» **Problem description**: Only the lines below from the one containing "Task: Open Youdao" to the one containing "Task: Click the address" should be repeated, both included and unchanged.

Stored entries:
--- START ---
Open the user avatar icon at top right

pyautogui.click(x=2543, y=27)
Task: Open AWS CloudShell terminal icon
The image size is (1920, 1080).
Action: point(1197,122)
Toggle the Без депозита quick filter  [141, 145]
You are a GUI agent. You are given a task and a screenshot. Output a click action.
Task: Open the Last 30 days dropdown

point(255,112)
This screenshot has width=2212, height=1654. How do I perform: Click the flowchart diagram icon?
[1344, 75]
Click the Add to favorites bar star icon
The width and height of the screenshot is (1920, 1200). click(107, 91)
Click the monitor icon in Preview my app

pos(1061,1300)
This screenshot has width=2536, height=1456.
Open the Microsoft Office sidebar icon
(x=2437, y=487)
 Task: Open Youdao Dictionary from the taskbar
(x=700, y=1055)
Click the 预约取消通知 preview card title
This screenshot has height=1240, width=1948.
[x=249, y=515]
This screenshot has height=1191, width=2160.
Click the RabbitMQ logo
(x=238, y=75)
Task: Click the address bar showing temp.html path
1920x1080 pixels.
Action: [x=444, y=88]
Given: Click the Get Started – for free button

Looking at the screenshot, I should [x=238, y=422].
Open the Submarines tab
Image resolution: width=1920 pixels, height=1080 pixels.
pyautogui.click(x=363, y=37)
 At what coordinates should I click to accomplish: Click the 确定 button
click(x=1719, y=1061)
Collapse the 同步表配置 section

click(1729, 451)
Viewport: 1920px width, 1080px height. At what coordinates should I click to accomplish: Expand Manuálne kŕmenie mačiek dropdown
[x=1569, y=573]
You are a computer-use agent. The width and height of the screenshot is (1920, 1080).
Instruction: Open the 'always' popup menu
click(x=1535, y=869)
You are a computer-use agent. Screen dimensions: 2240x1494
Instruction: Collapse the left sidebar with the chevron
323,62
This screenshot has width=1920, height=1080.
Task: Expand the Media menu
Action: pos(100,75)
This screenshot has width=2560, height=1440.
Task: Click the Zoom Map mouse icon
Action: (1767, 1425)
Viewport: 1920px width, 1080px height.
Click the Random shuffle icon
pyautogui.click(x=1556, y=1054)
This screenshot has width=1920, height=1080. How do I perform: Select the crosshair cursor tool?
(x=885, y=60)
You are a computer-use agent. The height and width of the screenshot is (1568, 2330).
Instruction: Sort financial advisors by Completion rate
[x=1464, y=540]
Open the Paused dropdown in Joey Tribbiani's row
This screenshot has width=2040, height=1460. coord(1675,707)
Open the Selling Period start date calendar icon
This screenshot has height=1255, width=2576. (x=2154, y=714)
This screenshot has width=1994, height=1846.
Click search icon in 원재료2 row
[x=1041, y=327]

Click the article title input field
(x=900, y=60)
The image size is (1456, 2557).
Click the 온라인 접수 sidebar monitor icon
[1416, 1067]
--- END ---
» **Answer to this problem**:
 Task: Open Youdao Dictionary from the taskbar
(x=700, y=1055)
Click the 预约取消通知 preview card title
This screenshot has height=1240, width=1948.
[x=249, y=515]
This screenshot has height=1191, width=2160.
Click the RabbitMQ logo
(x=238, y=75)
Task: Click the address bar showing temp.html path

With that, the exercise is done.